Swanee Hunt Fights for Gender Parity

These videos are part of our Remarkable Givers series. A full list of videos with Swanee Hunt can be found below.

Swanee Hunt, daughter of Texas oil billionaire H.L. Hunt, didn’t wait for an inheritance to become an active philanthropist. By her early-30s, in fact, she was giving away half her $70,000 annual income as a Presbyterian pastor to causes, such as mental health, in her hometowns of Denver and Dallas. Since then, Hunt’s philanthropic mission has extended globally. Today, Hunt’s focus is on achieving global gender parity as a means to end war, break political gridlock, alleviate poverty and stop global sex trafficking.

Hunt’s current aim of promoting the role of women as peacemakers was inspired by her experience as U.S. ambassador to Austria during the brutal civil war in the former Yugoslavia. She tells how she met a Bosnian widow, who in the aftermath of a massacre that killed her sons, said of Serbian women: “'We are all mothers.’” It was, Hunt says, “a turning point in my life. That kind of reaching across and seeing the person on the other side, not the enemy on the other side, that kind of humanizing the other – that’s what will give us a different world.”

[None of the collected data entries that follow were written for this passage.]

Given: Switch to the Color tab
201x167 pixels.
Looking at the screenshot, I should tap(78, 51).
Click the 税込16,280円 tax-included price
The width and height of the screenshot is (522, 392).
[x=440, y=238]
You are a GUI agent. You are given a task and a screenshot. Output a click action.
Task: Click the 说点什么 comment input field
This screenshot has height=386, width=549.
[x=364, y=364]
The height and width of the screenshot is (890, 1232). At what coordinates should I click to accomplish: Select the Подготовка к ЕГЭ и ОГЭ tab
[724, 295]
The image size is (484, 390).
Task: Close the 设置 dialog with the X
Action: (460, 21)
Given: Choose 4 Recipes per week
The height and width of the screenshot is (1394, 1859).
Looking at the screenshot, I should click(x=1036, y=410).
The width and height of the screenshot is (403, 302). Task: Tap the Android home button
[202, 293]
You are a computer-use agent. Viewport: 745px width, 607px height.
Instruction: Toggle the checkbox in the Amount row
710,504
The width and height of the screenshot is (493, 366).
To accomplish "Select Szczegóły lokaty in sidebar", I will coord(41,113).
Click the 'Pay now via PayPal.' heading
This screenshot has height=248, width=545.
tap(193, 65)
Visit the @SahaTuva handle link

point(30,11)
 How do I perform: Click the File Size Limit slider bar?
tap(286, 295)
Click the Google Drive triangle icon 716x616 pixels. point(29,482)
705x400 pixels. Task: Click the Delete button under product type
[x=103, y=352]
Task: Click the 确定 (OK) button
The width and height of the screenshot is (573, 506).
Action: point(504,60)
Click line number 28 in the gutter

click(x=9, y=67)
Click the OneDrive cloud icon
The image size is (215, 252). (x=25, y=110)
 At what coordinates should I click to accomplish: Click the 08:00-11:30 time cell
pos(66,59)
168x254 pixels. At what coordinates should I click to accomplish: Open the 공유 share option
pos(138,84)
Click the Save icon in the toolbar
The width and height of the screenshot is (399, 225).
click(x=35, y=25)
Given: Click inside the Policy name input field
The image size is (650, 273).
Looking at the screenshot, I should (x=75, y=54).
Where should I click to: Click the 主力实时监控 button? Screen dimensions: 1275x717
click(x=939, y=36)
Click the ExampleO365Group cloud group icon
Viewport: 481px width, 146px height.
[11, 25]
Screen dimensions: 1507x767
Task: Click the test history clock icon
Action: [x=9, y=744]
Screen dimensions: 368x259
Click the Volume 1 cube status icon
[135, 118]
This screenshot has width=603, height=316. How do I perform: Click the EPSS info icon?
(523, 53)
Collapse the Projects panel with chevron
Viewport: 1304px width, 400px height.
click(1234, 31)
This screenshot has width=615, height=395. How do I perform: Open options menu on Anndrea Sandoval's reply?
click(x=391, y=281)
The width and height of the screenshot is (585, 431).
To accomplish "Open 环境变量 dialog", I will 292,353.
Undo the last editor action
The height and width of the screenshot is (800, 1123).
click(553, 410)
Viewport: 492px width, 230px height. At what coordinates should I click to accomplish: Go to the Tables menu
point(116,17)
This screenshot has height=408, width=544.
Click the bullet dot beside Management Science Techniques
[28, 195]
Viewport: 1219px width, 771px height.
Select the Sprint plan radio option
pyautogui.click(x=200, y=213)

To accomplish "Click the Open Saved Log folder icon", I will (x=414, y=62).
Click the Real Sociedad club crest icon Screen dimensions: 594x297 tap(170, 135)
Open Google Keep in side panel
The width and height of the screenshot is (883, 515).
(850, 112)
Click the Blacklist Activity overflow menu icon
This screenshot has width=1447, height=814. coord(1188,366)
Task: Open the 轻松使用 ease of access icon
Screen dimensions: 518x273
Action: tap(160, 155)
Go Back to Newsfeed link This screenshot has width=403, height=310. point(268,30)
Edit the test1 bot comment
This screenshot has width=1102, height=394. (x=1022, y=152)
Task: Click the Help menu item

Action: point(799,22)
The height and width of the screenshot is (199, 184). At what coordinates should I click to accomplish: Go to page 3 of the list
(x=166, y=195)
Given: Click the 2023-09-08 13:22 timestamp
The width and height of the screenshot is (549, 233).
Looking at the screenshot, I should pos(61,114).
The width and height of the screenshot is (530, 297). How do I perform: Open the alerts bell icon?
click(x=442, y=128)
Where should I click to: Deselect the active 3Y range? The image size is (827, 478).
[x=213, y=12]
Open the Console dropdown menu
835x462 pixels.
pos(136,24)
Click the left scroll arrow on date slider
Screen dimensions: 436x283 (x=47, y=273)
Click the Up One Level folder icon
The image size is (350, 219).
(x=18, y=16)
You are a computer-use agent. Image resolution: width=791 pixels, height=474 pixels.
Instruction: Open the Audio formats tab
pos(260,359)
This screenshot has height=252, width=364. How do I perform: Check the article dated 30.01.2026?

And the strategies she’s embraced to move towards realizing these goals have been equally bold and ambitious. For example, she and her sister, Helen, launched Women Moving Millions, an outreach to women able to donate more than $1 million to causes related to women and girls. Despite the stock market’s plunge, from 2007 through 2009 the initiative raised over $170 million.

Hunt’s foundation, Hunt Alternatives Fund, has committed $130 million to supporting these causes and she plans to spend down the Fund’s endowment over the next 10 years. But, Hunt says that her expectations for seeing the results of her philanthropy during her lifetime are in check. “If my goal is bold enough and my vision far out enough, I will never see the success,” says Hunt. And perhaps it's the influence of her parents that makes her comfortable with that. Watching her father dig 99 dry oil wells before hitting a gusher and absorbing her mother’s grace of “it’s OK” -- “Those two were a powerful combination of ‘just go out and try.’”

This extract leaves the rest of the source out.